Major General John Burgoyne,

to Sir George Germain

… I do not conceive any expedition from the sea can be so formidable to the enemy, or so effectual to close the war, as an invasion from Canada by Ticonderoga.

April 4, 1777

on board HMS Tartar

HE’D TOLD DOTTIE that the Tartar was only a twenty-eight-gun frigate and that she must therefore be modest in her packing. Even so, he was surprised to see the single trunk—granted, a large one—two portmanteaux, and a bag of needlework that comprised her entire luggage.

“What, not a single flowered mantua?” he teased. “William won’t know you.”

“Bosh,” she replied with her father’s talent for succinct clarity. But she smiled a little—she was very pale, and he hoped it wasn’t incipient seasickness—and he squeezed her hand and went on holding it all the time until the last dark sliver of England sank into the sea.

He was still amazed that she’d managed it. Hal must be more frail than he’d let on, to be bamboozled into allowing his daughter to take ship for America, even under Grey’s protection and for the laudable purpose of nursing her wounded brother. Minnie, of course, would not be parted from Hal for a moment, though naturally worried sick for her son. But that she had uttered no word of protest at this adventure …

“Your mother’s in on it, is she?” he asked casually, provoking a startled look through a veil of windblown hair.

“On what?” Dottie pawed at the blond spiderweb of her hair, escaped en masse from the inconsequent snood in which she’d bound it and dancing over her head like flames. “Oh, help!”

He captured her hair, smoothing it tight to her head with both hands, then gathering it at her neck, where he plaited it expertly, to the admiration of a passing seaman, clubbed it, and tied it up with the velvet ribbon that was all that remained from the wreck of her snood.

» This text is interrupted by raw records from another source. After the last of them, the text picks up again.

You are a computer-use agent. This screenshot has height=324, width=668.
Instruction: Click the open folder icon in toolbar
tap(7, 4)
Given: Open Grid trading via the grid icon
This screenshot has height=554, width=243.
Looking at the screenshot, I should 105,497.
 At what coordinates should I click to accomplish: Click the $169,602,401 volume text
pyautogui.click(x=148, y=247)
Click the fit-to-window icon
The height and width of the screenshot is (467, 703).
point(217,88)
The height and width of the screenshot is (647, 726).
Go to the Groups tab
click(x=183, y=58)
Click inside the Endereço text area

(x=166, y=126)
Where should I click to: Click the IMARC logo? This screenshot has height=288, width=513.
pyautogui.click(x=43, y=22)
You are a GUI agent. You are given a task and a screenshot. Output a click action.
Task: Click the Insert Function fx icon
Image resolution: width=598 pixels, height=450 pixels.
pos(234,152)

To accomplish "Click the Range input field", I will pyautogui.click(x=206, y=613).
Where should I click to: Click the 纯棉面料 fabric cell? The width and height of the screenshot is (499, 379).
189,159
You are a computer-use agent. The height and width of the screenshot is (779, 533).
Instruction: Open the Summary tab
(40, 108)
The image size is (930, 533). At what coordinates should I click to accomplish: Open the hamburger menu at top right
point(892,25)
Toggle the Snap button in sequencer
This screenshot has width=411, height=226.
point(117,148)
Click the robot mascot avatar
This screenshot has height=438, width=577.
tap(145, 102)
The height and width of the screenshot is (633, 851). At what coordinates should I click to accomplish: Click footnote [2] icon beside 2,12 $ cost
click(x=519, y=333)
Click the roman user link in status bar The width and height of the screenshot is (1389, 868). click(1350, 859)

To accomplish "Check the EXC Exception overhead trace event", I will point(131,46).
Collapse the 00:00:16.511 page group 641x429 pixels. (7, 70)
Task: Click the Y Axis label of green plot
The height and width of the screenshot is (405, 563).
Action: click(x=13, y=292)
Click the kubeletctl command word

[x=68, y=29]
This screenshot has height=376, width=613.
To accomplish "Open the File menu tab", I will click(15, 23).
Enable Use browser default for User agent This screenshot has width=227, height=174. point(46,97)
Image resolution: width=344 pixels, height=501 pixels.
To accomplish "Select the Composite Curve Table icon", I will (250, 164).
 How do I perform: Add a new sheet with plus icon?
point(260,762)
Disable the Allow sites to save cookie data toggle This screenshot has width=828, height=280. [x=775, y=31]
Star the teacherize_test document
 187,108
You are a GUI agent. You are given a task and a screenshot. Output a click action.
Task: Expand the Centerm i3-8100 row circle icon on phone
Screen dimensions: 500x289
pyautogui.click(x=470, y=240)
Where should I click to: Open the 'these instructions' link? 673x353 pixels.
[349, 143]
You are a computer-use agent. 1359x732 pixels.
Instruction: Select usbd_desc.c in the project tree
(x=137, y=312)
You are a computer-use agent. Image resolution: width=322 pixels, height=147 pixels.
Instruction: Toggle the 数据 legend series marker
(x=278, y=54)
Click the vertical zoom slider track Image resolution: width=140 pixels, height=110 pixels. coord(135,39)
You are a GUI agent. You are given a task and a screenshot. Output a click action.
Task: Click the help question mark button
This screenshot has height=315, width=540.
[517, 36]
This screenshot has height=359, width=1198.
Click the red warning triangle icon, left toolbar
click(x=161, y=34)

“On what, forsooth,” he told the back of her head, as he finished the job. “On whatever the dreadful enterprise is on which you’ve embarked.”

She turned round and faced him, her stare direct.

“If you want to describe rescuing Henry as a dreadful enterprise, I agree entirely,” she said with dignity. “But my mother would naturally do anything she could to get him back. So would you, presumably, or you wouldn’t be here.” And without waiting for a reply, she turned smartly on her heel and made for the companionway, leaving him speechless.

One of the first ships of the spring had brought a letter with further word of Henry. He was still alive, thank God, but had been badly wounded: shot in the abdomen, and very ill in consequence through the brutal winter. He had survived, though, and been moved to Philadelphia with a number of other British prisoners. The letter had been written by a fellow officer there, another prisoner, but Henry had managed to scribble a few words of love to his family at the bottom and sign his name; the memory of that straggling scrawl ate at John’s heart.

He was encouraged somewhat by the fact that it was Philadelphia, though. He had met a prominent Philadelphian while he was in France and had formed an immediate liking for him that he thought was returned; there might be something of use in the acquaintance. He grinned involuntarily, recalling the instant of his meeting with the American gentleman.

He hadn’t paused long in Paris, only long enough to make inquiries after Percival Beauchamp, who was not there. Retired to his home in the country for the winter, he was told. The Beauchamp family’s main estate, a place called Trois Flèches, near Compiègne. And so he had bought a fur-lined hat and a pair of seaboots, wrapped himself in his warmest cloak, hired a horse, and set grimly off into the teeth of a howling gale.